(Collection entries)
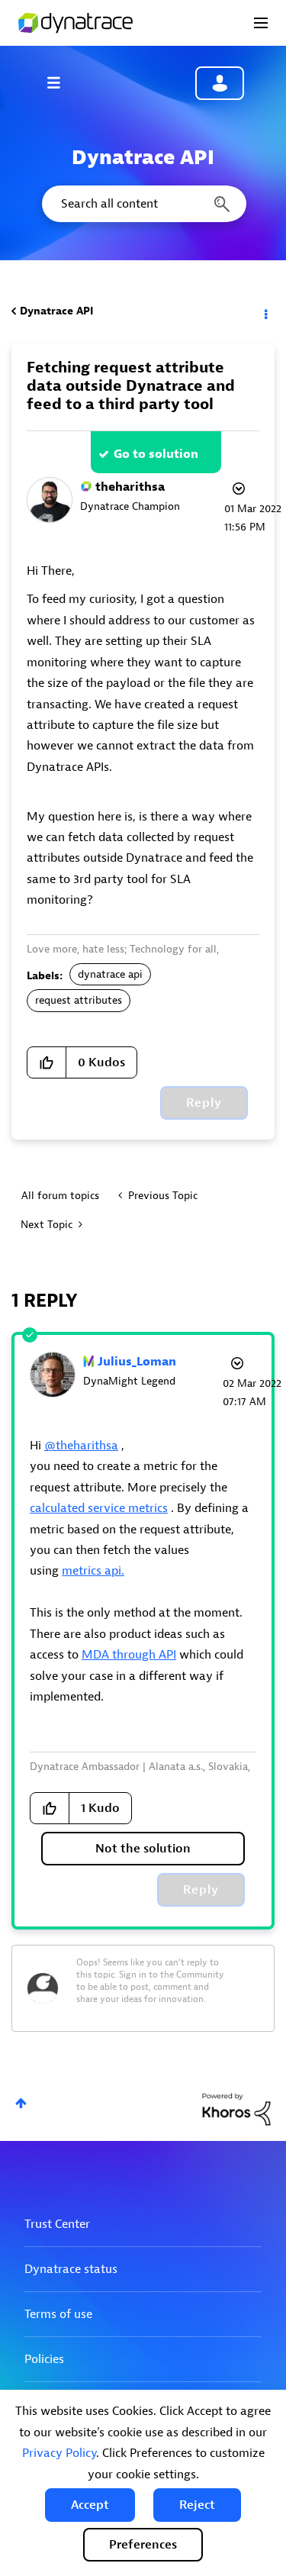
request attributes (78, 1000)
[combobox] (143, 203)
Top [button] (21, 2103)
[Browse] (61, 82)
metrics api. (93, 1570)
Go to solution (156, 454)
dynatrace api (110, 974)
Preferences (143, 2544)
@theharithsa (81, 1445)
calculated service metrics (99, 1508)
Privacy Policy (59, 2453)
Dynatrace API (56, 311)
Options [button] (265, 311)
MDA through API (129, 1654)
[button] (90, 2505)
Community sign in (219, 83)
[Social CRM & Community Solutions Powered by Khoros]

What is being asked =>
Search the entries above for the string "metrics". Copy each line that holds it.

Solution to the problem =>
metrics api. (93, 1570)
calculated service metrics (99, 1508)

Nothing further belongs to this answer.